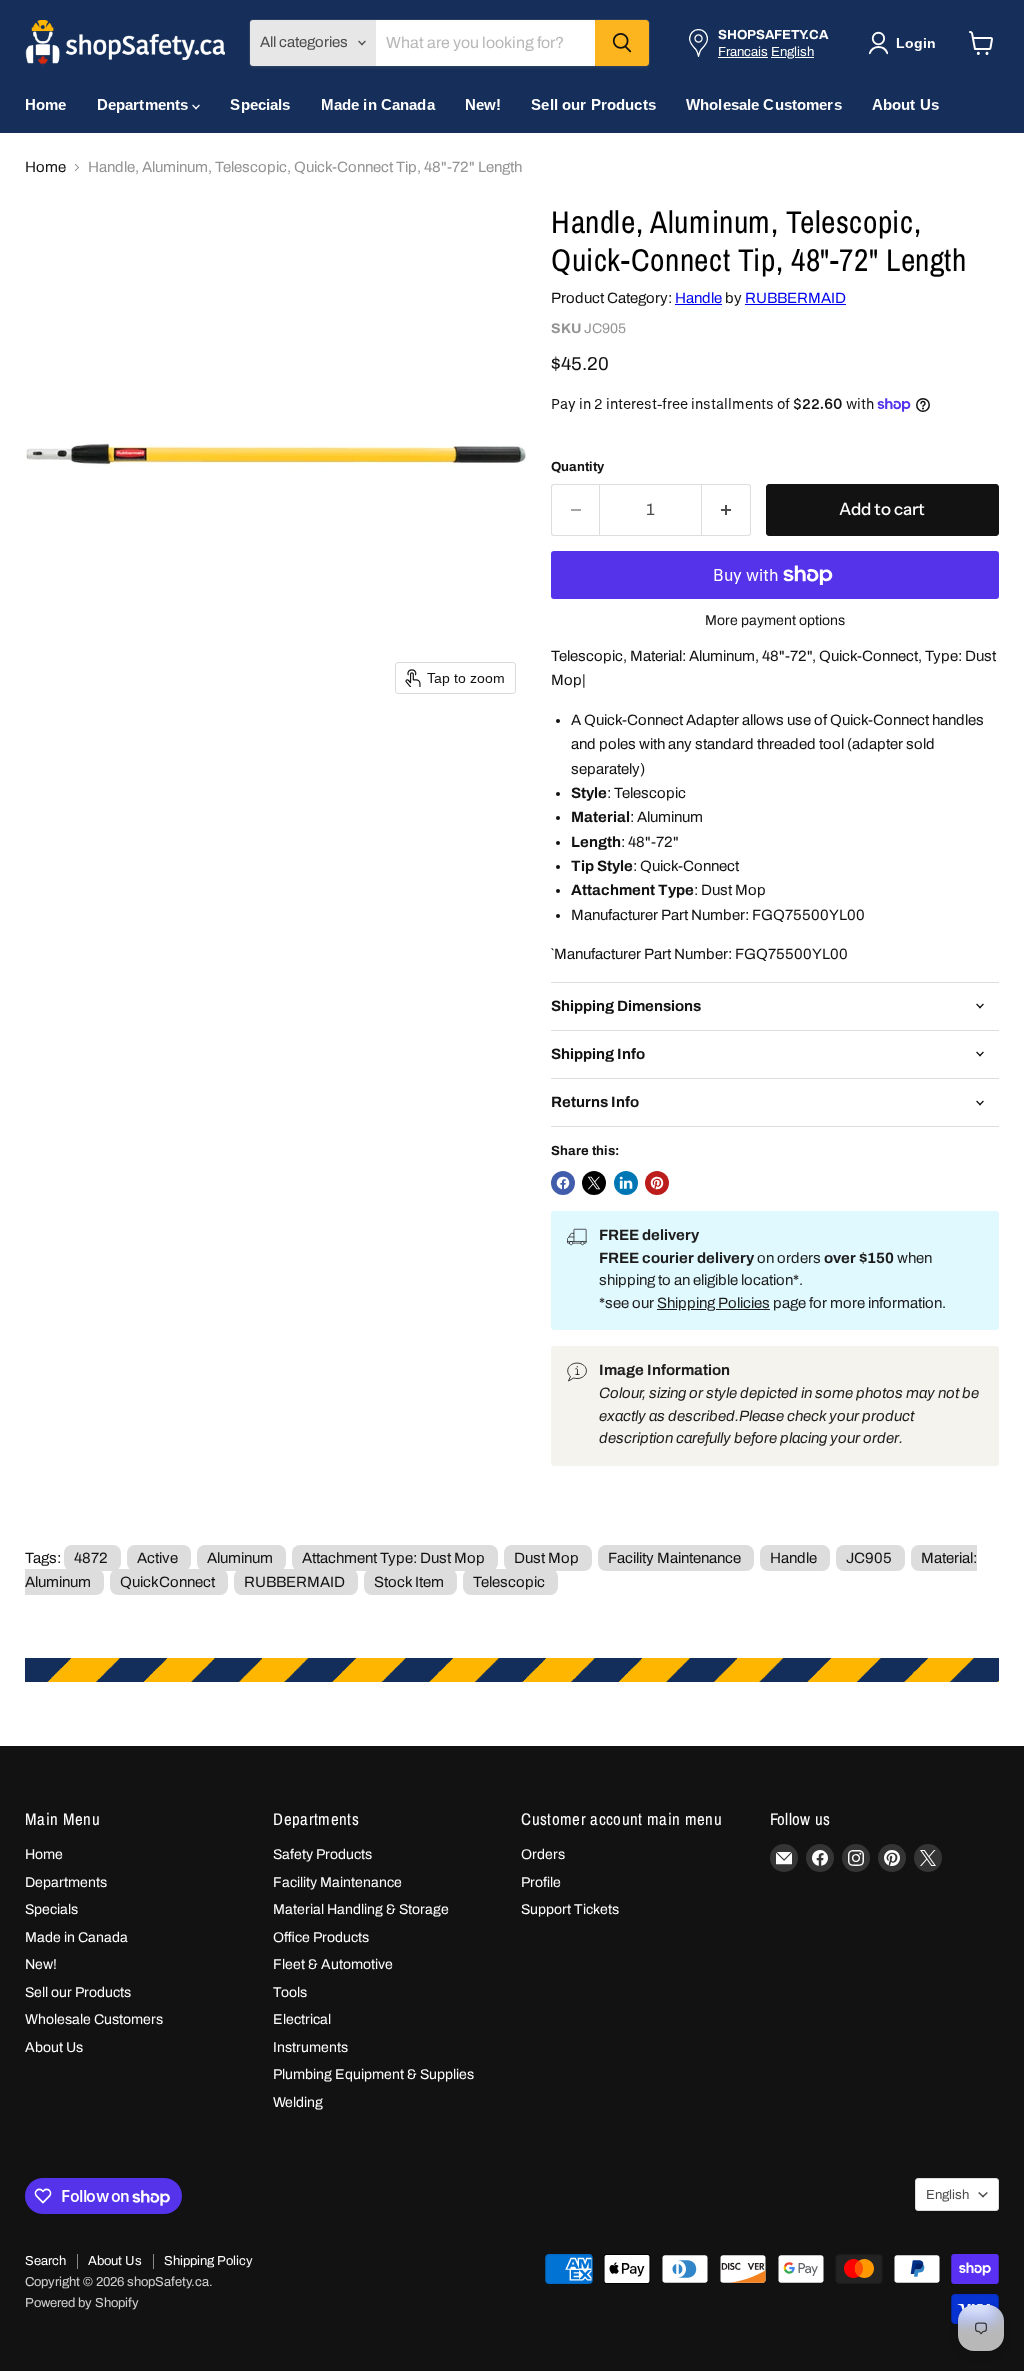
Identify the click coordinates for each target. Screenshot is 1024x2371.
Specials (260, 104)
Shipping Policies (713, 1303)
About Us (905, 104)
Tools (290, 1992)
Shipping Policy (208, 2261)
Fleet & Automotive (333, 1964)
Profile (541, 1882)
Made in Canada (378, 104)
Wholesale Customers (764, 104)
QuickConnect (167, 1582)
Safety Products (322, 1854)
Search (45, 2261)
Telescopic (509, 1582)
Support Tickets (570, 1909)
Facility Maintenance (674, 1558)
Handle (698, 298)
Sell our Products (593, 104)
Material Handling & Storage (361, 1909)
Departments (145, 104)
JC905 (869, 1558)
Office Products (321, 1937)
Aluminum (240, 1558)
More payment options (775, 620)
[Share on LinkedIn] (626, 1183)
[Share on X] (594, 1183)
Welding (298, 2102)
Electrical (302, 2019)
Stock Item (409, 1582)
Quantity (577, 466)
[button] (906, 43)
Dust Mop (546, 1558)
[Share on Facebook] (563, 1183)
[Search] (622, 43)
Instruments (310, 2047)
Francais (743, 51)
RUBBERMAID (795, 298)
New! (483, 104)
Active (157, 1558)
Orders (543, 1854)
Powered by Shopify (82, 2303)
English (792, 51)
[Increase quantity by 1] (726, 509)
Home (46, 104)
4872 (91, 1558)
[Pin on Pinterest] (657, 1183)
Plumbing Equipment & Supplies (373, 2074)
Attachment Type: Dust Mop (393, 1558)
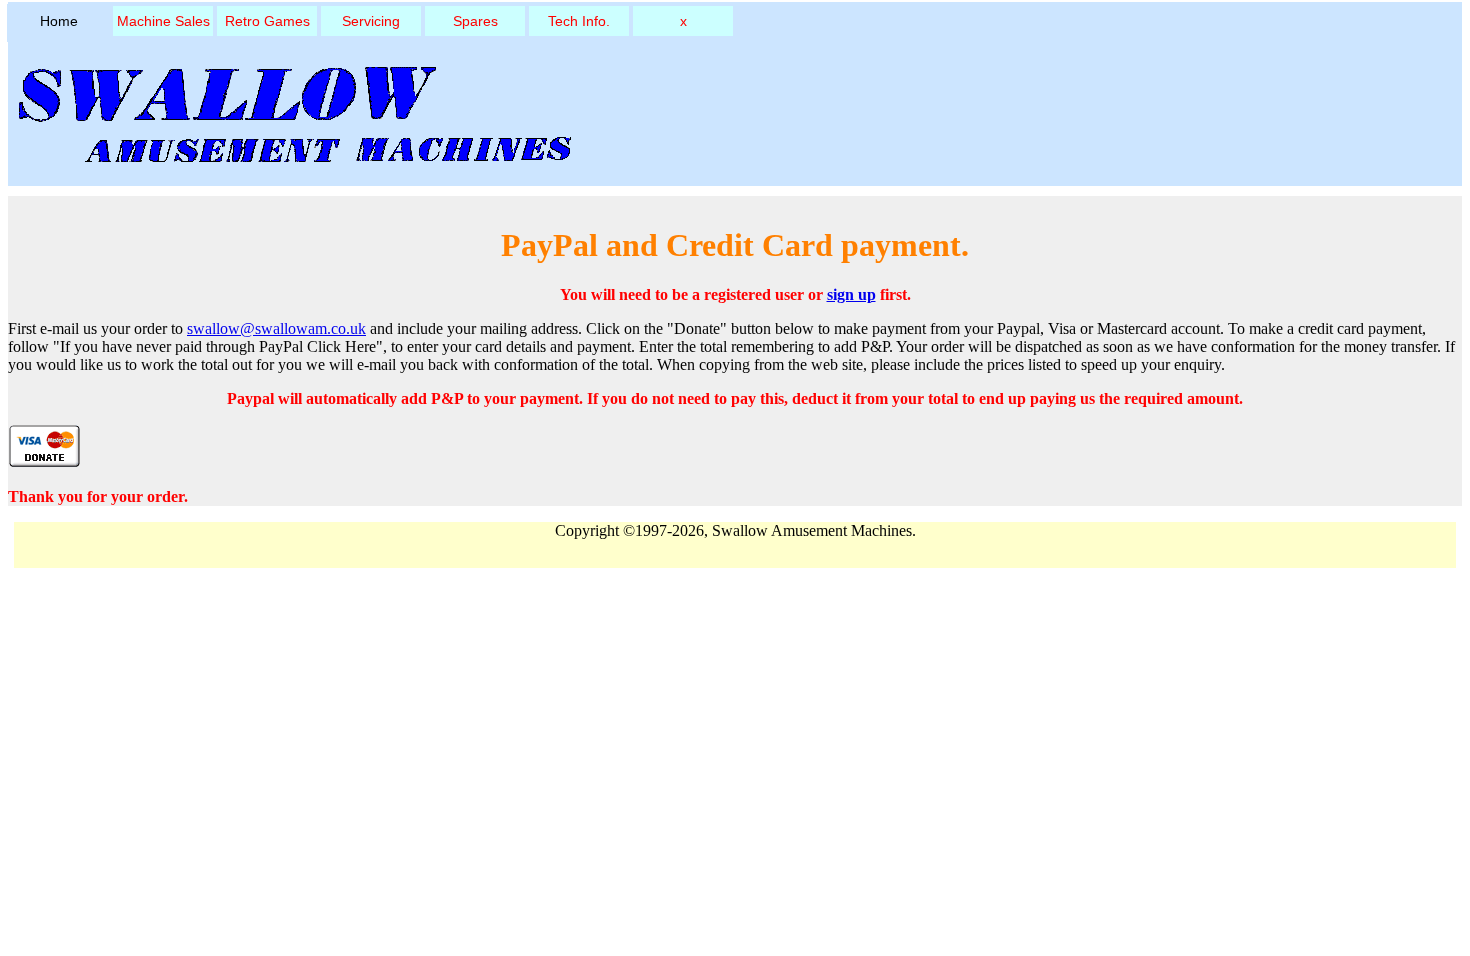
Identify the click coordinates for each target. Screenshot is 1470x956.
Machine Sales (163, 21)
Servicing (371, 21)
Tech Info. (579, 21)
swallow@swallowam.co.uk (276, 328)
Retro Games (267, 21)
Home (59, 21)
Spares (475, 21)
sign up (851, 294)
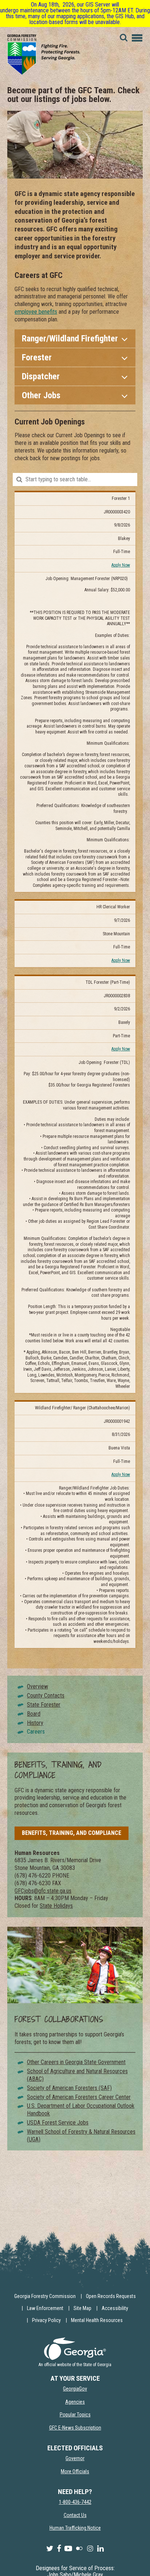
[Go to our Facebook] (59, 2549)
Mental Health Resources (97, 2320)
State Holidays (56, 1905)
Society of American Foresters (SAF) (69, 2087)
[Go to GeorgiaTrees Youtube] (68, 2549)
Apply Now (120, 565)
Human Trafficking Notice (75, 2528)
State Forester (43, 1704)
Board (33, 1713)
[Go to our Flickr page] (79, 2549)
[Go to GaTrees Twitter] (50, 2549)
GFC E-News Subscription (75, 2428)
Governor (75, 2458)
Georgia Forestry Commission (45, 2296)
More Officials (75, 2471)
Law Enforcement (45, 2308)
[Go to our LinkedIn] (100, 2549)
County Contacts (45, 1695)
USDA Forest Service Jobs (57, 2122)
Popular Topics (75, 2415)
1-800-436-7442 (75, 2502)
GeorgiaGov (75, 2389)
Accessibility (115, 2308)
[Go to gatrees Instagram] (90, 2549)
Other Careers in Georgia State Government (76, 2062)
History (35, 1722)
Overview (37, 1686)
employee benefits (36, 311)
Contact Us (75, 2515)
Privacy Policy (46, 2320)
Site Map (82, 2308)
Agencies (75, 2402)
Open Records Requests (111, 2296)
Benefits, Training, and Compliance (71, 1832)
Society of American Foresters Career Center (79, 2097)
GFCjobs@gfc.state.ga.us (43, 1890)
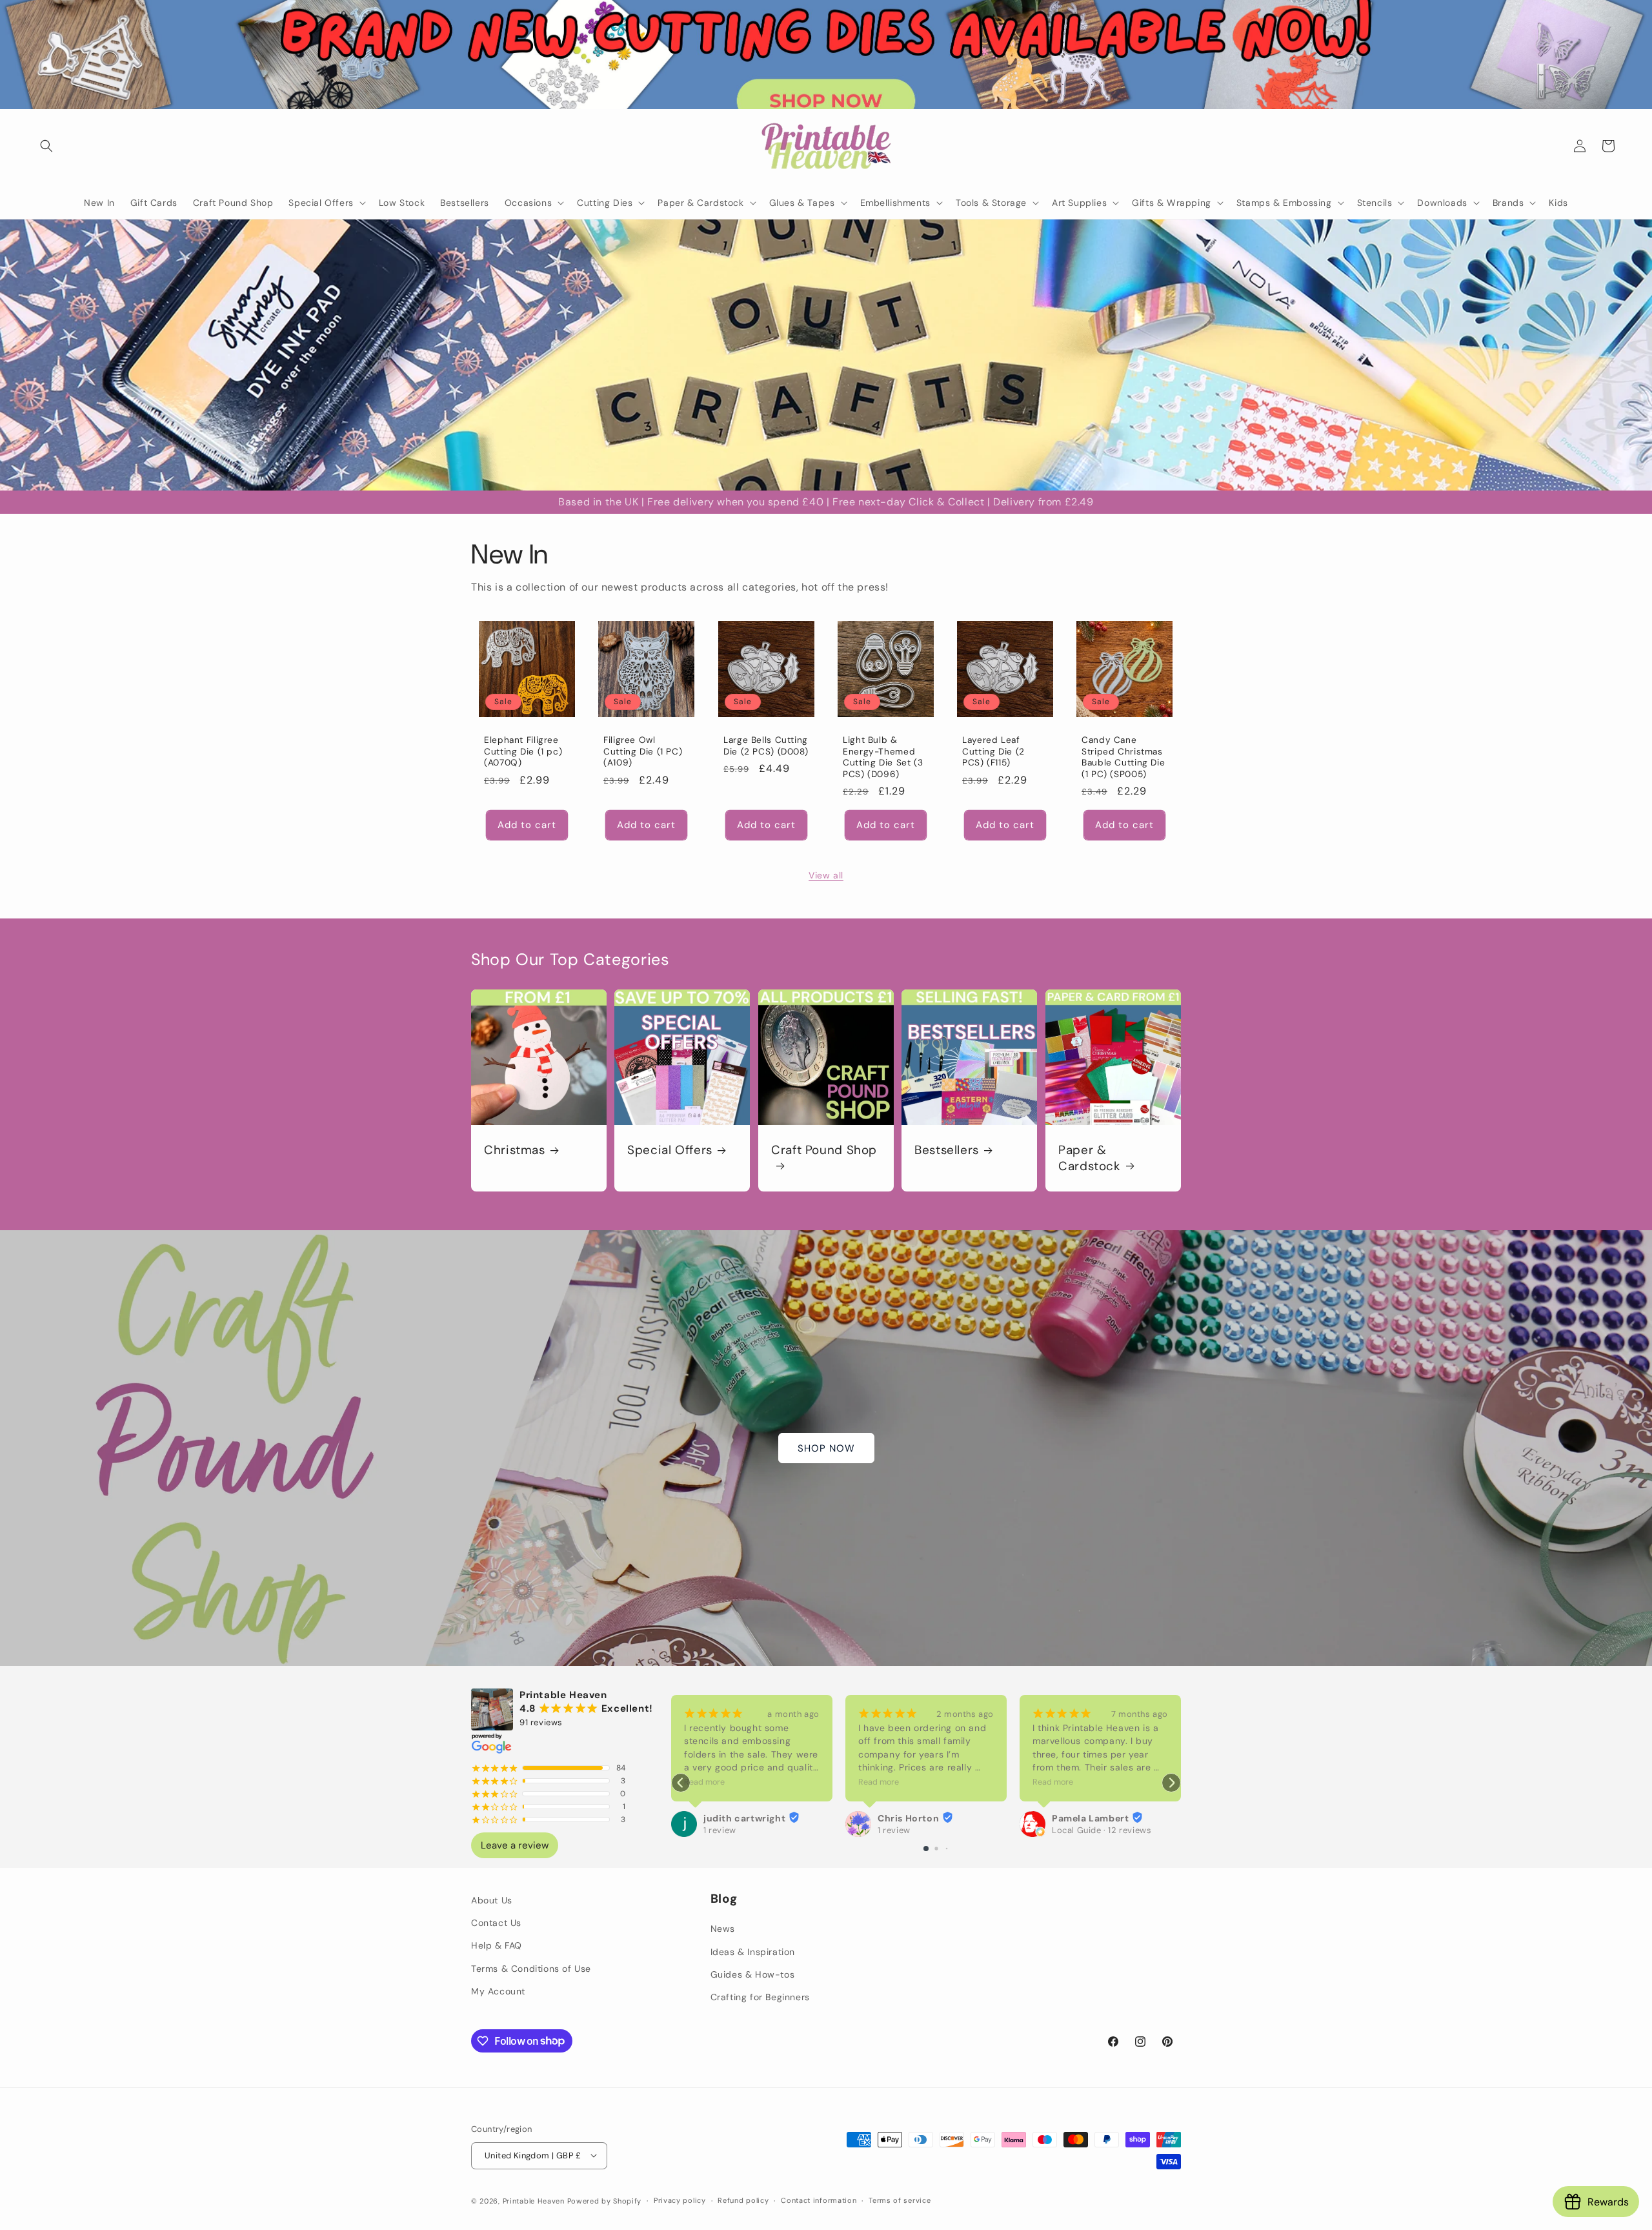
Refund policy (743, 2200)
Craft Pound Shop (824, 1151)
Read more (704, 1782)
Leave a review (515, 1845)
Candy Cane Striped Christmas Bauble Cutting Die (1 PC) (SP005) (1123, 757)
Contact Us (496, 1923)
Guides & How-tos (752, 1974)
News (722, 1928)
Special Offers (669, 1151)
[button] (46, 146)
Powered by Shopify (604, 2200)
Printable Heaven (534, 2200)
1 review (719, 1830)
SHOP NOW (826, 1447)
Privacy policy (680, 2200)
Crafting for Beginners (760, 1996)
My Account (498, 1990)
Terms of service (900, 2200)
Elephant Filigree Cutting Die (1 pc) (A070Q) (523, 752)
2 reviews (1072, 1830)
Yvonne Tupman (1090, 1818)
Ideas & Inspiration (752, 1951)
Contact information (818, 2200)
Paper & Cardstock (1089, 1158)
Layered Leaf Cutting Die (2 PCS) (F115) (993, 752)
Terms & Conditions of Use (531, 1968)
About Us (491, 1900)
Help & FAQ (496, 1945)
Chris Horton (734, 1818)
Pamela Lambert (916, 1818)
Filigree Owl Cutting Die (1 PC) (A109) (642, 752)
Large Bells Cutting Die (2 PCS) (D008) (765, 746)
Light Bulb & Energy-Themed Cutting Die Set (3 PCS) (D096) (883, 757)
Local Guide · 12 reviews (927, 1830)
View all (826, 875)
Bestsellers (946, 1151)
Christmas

### Your task
In the listing above, locate the line containing "Popular Topics (75, 2415)" and the line containing "Site Map (82, 2308)", then transcribe both and every line between them verbatim.

### Response area
Popular Topics (75, 2415)
1-800-436-7442 (75, 2502)
GeorgiaGov (75, 2389)
Accessibility (115, 2308)
[Go to gatrees Instagram] (90, 2549)
Other Careers in Georgia State Government (76, 2062)
History (35, 1722)
Overview (37, 1686)
employee benefits (36, 311)
Contact Us (75, 2515)
Privacy Policy (46, 2320)
Site Map (82, 2308)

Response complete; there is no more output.